* EXTRAIT CHOISI *
========================================

Dans le suédois d'origine, les habitants de l'île sont désignés par le mot “neger” (“nègre”). En allemand, c'est le même mot qui était utilisé dans la traduction de 1950 : Efraïm Brindacier est le “Negerkönig”, le roi des Nègres, et les enfants de l'île sont simplement désignés sous le terme “Neger”. Ça a quand même dû poser question à quelqu'un chez l'éditeur, à un moment, puisque dans l'édition allemande de 1986, une note de bas de page indique :
Le terme “Neger” est employé dans ce chapitre et les suivants. Quand Astrid Lindgren a écrit Fifi Brindacier, c’était encore un terme courant. Aujourd’hui on dirait “noir”.
[Cité par Anatol Stefanowitsch dans Pippi Langstrumpf, N****prinzessin und Übersetzungsproblem, à qui j'emprunte aussi les autres exemples — si vous lisez l’allemand, son analyse est vraiment passionnante]
Dans la nouvelle traduction allemande de 2009, le mot “Neger” a disparu. Fifi ne rêve plus d’être une princesse nègre, mais une princesse des mers du Sud. D'autres passages ont été modifiés, par exemple celui où elle s'imaginait que chaque matin “son Nègre personnel” lui enduirait le corps de cirage pour la rendre aussi noire que les autres Nègres. La nouvelle traduction :
Rendez-vous compte — Moi, princesse de Couricoura ! […] je me ferai laver chaque matin au cirage. Comme ça je serai aussi noire que les autres.

========================================

* ENREGISTREMENTS FOURNIS *
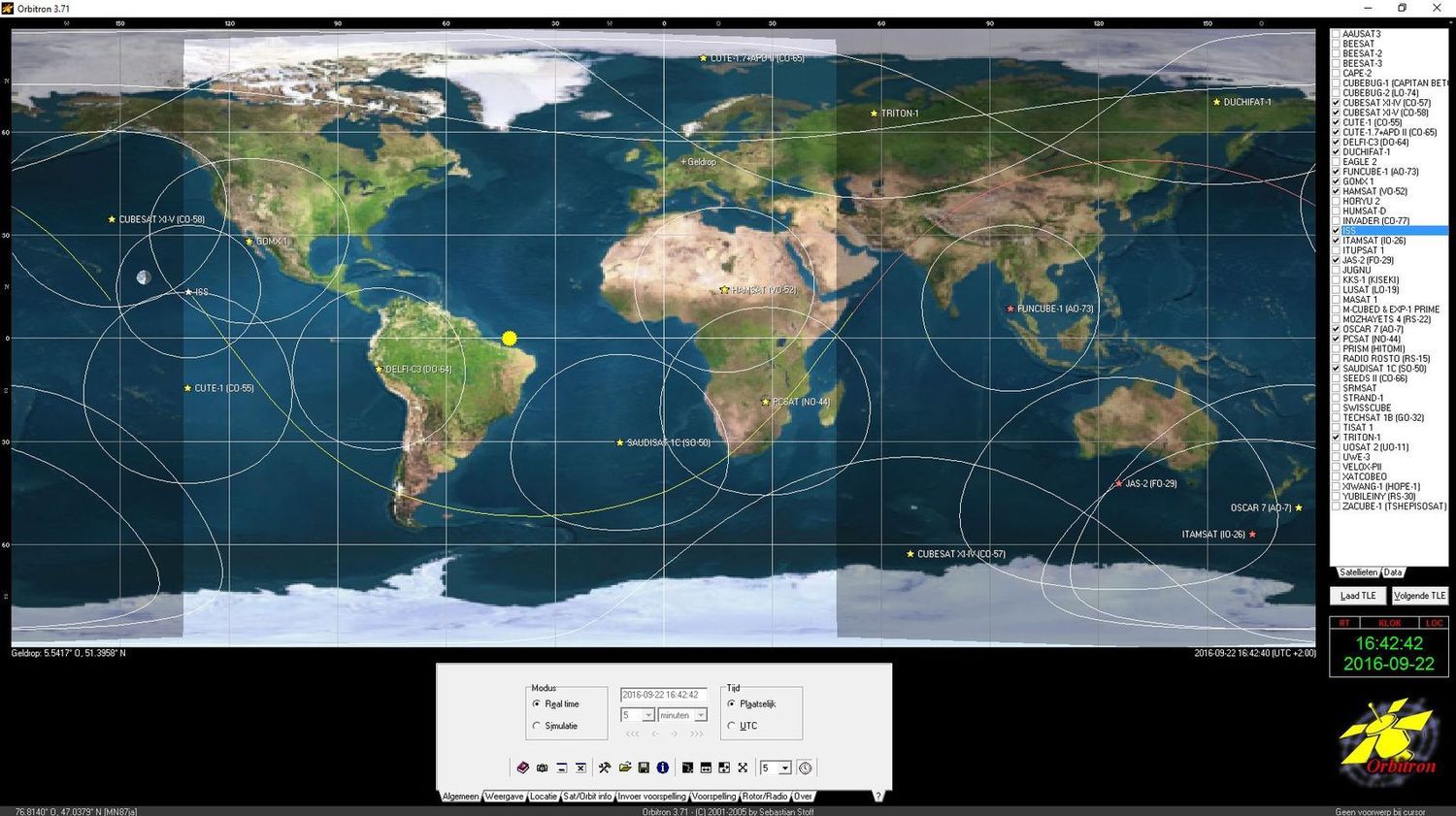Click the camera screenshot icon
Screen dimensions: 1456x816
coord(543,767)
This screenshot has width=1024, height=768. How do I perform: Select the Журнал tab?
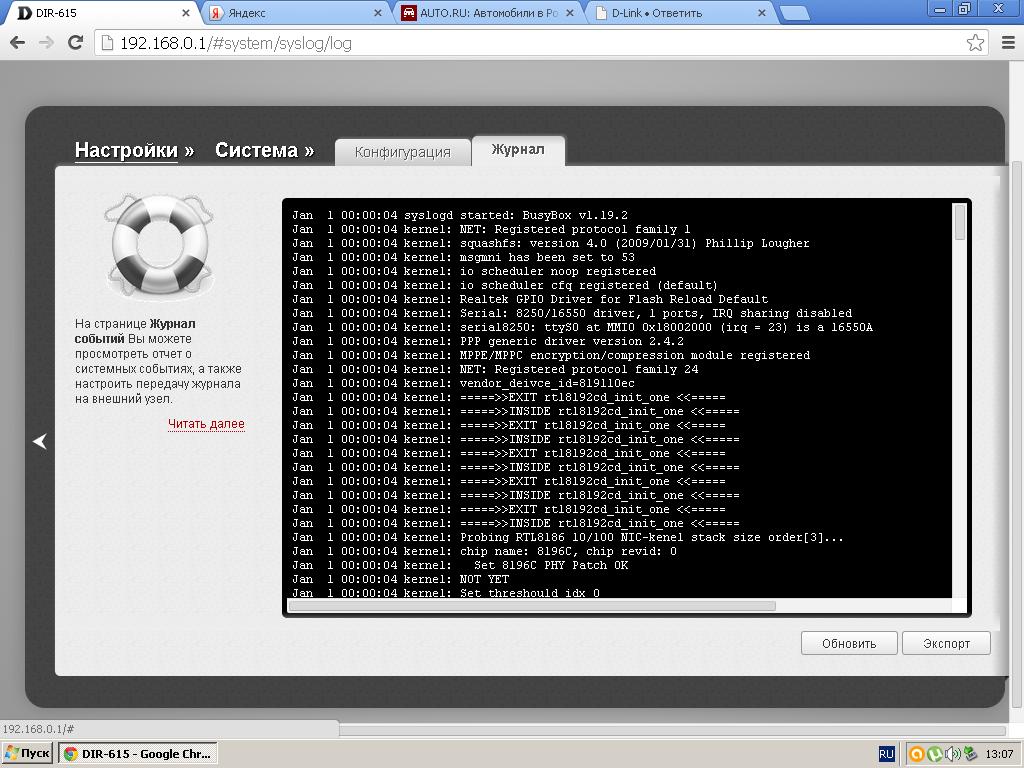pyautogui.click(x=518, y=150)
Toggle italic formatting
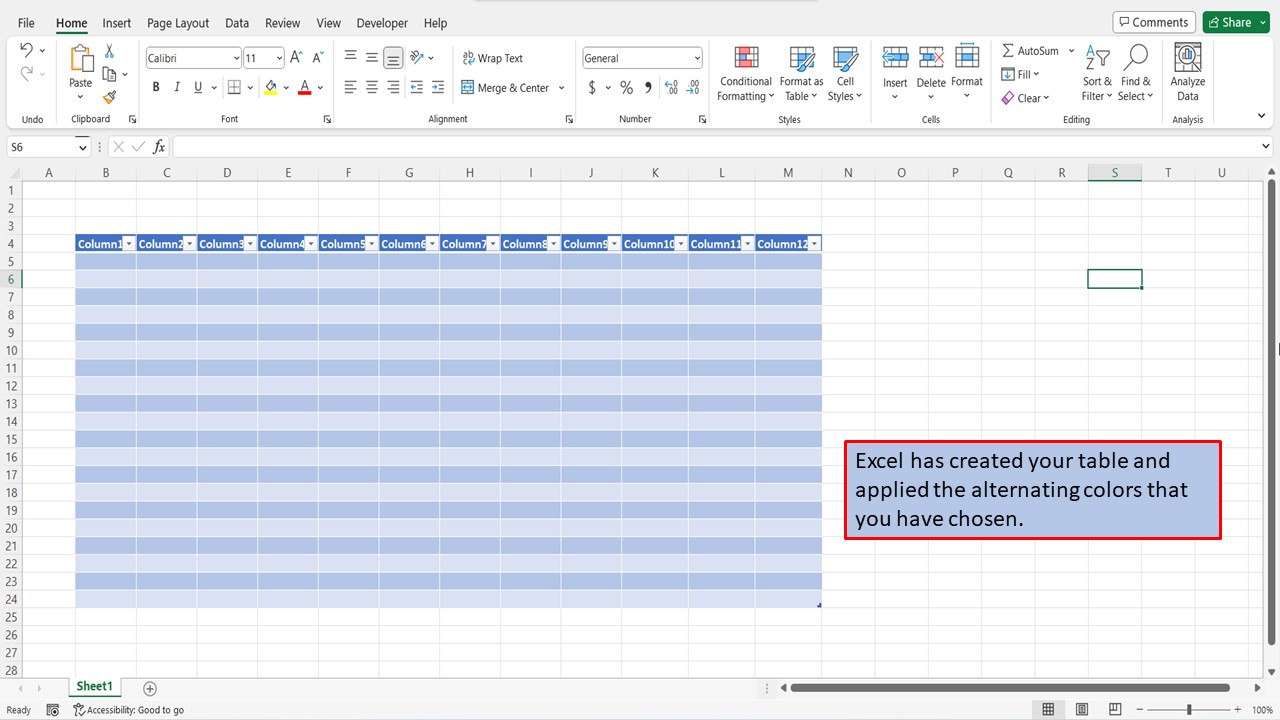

========================================

* ACTIONS À RÉALISER *
1. Reproduisez tous les enregistrements en substituant « bold » à « italic », sans rien changer d'autre. Omettez les images dans votre réponse.
2. Poursuivez l'extrait sur les traductions allemandes de Fifi Brindacier à partir de sa dernière phrase.
Le texte et les enregistrements proviennent de sources distinctes.

* RÉPONSES RÉDIGÉES *
1.
Click the camera screenshot icon
Screen dimensions: 1456x816
coord(543,767)
This screenshot has width=1024, height=768. How do I perform: Select the Журнал tab?
pyautogui.click(x=518, y=150)
Toggle bold formatting

2.
[Traduit du suédois vers l’allemand par Cäcile Heinig, traduit mot à mot en français par moi]
L'emploi d’une tournure passive permet d'éviter habilement que Fifi dise “J'aurai mon propre Nègre”. Le linguiste Anatol Stefanowitsch, qui avait ouvert la polémique en 2009 et à qui j'ai emprunté les exemples ci-dessus, cite également la traduction anglaise, que je trouve intéressante :
Imaginez un peu ! Moi, une princesse Cannibale ! […] J’aurai mon propre cannibale qui me fera reluire chaque matin au cirage.
[Traduit du suédois vers l’anglais par Marianne Turner, traduit mot à mot en français par moi]
La princesse nègre est devenue une princesse cannibale, et si le cirage est toujours là, il n'est plus question de la couleur de peau — peut-être parce qu'il y a longtemps que le blackface est reconnu comme raciste dans les pays anglo-saxons.
Et en français, me direz-vous ? Ca donne :
Rendez-vous compte ! Princesse des Cannibales, moi ! (...) tous les matins, j'aurai un Cannibale qui m'enduira de cirage. Comme ça, je serai noire comme tous les autres.
[Traduit du suédois par Alain Gnaedig]
En français on a donc les Cannibales, comme les Anglais, et l'idée du maquillage au cirage, qui n'a sans doute pas été jugée suffisamment problématique pour justifier une adaptation.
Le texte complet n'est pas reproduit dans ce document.